The meaty mushrooms and fragrant rosemary are the perfect complement this creamy mozzarella grilled cheese with balsamic roasted mushrooms.

Grilled cheese is an all-time favorite comfort food. There is something about eating a warm and melty grilled cheese on a cold day that brings back such fond childhood memories.

INGREDIENTS:
4 oz of mushrooms (I used shiitake & oyster)
1/2 tbsp balsamic vinegar
1/2 tbsp olive oil
2 thick slices of sourdough bread
½-1 cup of Kraft Shredded Mozza Cheese with a Touch of Philadelphia
1 sprig of fresh rosemary
Butter

 

Full Recipe: My Daily Randomness.

DIRECTIONS:
1. Preheat oven to 350.

2. In a bowl toss trimmed mushrooms with oil and vinegar. Spread mushrooms on a baking tray in a single layer. Bake for 25 minutes or until browned. Remove from oven.

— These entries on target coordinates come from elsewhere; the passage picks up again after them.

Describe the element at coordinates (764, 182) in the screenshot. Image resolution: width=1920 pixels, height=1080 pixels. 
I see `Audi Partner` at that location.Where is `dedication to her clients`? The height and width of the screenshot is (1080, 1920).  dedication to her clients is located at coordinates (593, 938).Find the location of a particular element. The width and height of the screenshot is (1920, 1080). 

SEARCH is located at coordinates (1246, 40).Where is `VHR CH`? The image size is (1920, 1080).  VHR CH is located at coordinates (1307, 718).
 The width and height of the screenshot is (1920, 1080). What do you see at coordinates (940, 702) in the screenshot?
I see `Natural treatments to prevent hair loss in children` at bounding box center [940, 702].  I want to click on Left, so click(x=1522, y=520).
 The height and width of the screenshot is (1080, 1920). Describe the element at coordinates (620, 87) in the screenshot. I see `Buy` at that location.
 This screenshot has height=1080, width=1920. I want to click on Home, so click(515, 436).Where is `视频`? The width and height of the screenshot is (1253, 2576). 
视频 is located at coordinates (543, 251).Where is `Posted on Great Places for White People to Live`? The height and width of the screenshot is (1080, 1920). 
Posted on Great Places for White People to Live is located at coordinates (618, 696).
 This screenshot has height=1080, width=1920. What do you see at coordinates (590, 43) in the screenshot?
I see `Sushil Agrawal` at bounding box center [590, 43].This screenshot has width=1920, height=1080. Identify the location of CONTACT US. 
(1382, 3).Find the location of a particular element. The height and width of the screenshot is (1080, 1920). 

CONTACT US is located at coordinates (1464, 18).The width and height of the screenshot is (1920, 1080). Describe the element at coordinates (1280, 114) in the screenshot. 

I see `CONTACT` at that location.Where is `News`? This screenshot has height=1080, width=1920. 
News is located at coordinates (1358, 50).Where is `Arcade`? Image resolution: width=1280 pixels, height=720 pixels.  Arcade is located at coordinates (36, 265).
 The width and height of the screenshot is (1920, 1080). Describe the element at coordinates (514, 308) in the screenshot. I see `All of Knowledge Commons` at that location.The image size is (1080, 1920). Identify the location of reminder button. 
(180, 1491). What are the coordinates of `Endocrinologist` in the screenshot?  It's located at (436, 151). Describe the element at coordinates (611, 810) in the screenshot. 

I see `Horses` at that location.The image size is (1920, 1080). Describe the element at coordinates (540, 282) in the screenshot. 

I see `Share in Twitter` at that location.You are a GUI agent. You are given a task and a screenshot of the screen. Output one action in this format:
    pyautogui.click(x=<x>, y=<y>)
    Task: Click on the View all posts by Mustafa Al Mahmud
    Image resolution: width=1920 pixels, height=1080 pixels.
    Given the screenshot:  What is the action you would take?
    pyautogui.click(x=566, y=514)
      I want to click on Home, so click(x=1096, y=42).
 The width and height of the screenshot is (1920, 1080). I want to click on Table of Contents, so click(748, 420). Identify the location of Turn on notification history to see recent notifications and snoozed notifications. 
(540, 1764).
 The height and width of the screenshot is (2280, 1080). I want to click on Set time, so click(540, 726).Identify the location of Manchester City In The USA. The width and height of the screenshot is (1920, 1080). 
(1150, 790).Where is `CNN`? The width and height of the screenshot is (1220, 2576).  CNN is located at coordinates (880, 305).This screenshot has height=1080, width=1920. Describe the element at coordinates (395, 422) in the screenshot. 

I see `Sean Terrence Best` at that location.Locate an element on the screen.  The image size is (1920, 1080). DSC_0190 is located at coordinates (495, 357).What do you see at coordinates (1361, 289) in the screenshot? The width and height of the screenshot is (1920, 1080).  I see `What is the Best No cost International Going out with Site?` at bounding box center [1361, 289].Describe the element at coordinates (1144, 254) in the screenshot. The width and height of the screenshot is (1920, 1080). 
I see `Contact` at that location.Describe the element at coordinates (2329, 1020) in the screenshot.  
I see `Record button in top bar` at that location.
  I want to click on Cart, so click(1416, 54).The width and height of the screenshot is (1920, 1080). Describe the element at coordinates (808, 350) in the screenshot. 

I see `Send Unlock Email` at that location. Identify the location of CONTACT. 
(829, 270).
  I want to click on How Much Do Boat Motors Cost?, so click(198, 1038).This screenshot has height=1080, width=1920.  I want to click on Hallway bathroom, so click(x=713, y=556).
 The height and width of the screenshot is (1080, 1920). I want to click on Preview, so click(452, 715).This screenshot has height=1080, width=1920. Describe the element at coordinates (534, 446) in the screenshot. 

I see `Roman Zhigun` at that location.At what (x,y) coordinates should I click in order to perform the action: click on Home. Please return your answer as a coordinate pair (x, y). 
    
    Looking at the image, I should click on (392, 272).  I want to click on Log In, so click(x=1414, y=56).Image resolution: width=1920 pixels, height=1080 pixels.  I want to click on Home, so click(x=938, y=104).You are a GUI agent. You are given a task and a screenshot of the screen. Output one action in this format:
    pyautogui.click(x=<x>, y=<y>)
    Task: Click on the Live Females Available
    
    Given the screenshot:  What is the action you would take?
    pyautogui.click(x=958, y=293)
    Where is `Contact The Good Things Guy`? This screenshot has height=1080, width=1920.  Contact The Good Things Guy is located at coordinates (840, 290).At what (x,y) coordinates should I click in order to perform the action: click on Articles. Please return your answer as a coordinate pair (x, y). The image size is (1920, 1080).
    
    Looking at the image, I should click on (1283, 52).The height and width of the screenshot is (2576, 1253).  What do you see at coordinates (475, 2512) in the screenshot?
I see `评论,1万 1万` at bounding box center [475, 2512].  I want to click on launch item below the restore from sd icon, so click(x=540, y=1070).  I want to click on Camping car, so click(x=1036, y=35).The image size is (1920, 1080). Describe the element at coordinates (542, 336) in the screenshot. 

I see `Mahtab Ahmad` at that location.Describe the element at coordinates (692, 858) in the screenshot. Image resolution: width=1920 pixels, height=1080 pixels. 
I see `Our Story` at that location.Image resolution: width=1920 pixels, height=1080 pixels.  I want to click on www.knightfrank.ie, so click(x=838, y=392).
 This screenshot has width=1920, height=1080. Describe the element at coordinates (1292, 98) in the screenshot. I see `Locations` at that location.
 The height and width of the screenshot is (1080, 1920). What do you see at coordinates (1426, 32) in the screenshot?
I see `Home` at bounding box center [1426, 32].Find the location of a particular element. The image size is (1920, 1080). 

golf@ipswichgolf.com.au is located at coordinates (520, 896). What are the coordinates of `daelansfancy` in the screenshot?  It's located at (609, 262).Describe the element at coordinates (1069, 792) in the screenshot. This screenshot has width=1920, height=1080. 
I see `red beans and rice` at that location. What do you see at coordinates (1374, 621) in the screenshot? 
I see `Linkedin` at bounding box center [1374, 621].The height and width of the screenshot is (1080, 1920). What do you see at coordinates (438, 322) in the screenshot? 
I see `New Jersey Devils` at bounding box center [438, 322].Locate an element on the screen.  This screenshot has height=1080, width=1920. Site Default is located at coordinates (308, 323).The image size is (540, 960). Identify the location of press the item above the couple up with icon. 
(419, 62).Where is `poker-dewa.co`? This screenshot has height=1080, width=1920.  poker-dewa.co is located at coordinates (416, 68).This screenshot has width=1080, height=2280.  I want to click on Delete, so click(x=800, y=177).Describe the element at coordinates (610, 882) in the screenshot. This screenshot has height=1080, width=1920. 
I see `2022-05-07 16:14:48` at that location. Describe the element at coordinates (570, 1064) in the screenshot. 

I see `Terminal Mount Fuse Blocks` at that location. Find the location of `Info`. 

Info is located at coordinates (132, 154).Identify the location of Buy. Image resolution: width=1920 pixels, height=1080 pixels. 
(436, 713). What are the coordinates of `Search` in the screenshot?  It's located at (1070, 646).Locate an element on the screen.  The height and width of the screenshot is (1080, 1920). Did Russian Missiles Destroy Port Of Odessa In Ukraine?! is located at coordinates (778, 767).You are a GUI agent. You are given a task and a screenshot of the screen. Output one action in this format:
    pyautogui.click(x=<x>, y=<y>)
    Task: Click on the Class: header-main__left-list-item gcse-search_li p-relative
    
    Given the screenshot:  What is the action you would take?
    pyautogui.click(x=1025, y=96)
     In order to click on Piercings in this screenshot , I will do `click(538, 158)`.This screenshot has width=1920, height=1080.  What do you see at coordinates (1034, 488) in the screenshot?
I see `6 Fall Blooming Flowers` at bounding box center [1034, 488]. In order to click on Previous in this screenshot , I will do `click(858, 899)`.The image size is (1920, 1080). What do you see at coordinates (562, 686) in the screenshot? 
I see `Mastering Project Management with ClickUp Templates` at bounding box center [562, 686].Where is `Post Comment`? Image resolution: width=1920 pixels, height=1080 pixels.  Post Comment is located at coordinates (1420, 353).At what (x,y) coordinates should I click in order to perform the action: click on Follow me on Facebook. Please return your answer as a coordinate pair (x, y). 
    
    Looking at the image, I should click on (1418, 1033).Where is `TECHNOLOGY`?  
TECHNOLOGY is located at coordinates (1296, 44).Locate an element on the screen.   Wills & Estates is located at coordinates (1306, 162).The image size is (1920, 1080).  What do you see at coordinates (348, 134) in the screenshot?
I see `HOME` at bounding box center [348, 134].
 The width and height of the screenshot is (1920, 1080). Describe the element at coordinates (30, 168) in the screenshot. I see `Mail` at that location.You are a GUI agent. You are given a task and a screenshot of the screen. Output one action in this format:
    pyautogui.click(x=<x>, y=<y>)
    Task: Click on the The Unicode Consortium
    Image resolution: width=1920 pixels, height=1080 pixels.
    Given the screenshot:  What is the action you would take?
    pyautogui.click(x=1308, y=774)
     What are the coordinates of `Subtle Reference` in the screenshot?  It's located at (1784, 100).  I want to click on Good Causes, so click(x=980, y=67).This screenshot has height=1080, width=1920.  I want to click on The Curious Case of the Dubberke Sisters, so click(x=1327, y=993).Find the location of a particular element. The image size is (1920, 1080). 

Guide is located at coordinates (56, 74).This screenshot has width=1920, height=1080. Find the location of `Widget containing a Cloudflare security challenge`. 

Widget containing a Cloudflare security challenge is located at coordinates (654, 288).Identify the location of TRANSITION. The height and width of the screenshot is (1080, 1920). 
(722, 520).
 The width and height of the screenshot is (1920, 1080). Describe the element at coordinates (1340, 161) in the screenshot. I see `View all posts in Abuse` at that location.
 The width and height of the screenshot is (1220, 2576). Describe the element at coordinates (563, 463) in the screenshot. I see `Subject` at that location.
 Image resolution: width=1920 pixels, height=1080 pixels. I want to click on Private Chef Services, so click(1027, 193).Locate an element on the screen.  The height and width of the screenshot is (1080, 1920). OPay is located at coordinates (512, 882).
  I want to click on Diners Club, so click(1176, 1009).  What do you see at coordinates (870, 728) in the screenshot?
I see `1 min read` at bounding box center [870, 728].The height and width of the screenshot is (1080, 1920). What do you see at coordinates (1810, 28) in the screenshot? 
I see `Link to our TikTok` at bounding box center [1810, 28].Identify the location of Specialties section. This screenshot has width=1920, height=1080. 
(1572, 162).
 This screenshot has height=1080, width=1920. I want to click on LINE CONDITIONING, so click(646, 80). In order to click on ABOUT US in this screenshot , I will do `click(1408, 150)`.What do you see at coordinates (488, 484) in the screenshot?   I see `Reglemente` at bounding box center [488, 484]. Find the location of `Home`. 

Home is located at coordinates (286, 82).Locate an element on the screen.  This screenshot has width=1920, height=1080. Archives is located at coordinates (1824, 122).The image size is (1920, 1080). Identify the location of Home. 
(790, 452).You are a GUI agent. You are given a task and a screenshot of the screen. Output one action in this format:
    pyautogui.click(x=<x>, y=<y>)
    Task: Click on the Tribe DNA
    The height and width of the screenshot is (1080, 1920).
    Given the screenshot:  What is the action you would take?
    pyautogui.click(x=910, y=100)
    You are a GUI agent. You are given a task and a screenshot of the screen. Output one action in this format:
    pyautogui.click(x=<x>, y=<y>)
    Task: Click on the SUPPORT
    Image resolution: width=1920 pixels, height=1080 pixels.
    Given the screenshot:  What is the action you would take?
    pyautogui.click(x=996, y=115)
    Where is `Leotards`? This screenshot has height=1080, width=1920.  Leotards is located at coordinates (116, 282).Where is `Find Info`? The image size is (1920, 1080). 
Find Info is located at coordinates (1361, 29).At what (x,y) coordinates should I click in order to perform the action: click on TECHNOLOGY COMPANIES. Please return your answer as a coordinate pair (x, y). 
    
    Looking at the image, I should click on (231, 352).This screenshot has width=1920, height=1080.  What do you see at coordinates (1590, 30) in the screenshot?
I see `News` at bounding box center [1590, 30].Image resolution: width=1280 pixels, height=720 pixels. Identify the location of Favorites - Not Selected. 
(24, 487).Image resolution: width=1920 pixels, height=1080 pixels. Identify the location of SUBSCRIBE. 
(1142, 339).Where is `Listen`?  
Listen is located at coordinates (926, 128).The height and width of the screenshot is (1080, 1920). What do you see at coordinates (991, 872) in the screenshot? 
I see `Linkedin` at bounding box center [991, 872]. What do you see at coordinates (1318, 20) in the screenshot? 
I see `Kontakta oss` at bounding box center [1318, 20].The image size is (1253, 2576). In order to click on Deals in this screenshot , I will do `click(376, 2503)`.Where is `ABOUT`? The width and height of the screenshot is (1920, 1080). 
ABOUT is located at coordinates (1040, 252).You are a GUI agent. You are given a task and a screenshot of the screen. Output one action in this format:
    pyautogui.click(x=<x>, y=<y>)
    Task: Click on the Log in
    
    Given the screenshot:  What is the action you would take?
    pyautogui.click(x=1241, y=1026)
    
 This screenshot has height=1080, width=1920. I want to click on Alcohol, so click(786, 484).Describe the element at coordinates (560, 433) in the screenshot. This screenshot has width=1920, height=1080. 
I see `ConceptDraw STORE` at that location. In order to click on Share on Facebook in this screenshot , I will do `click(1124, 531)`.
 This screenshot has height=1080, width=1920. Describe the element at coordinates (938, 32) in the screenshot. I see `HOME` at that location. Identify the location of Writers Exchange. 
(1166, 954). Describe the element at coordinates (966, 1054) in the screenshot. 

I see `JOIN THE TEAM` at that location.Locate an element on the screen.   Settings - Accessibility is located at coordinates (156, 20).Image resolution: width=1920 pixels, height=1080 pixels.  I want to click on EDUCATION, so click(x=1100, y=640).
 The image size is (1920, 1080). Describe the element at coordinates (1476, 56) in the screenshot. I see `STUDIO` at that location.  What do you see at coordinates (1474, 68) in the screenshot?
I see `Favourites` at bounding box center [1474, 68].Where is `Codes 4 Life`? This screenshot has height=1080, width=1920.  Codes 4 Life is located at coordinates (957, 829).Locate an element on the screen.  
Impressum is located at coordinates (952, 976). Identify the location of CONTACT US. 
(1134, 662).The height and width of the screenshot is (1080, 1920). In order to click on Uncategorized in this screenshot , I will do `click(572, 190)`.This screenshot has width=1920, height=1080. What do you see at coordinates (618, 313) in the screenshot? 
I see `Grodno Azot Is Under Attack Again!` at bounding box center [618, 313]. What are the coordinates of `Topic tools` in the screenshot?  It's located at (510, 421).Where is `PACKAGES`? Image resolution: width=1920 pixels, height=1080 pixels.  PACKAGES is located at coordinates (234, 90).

3. Cut 2 slices of sourdough bread, about 1 inch thick. Place bread on cutting board, and on one slice layer in cheese, fresh rosemary, and the roasted mushrooms. Top with other slice. Butter the outside of each slice of bread.

4. Heat a pan over medium-high heat. Add butter and melt. Place grilled cheese in pan and cook on both sides until bread is golden brown.

5. Remove from heat, cut in half, and enjoy the melty goodness.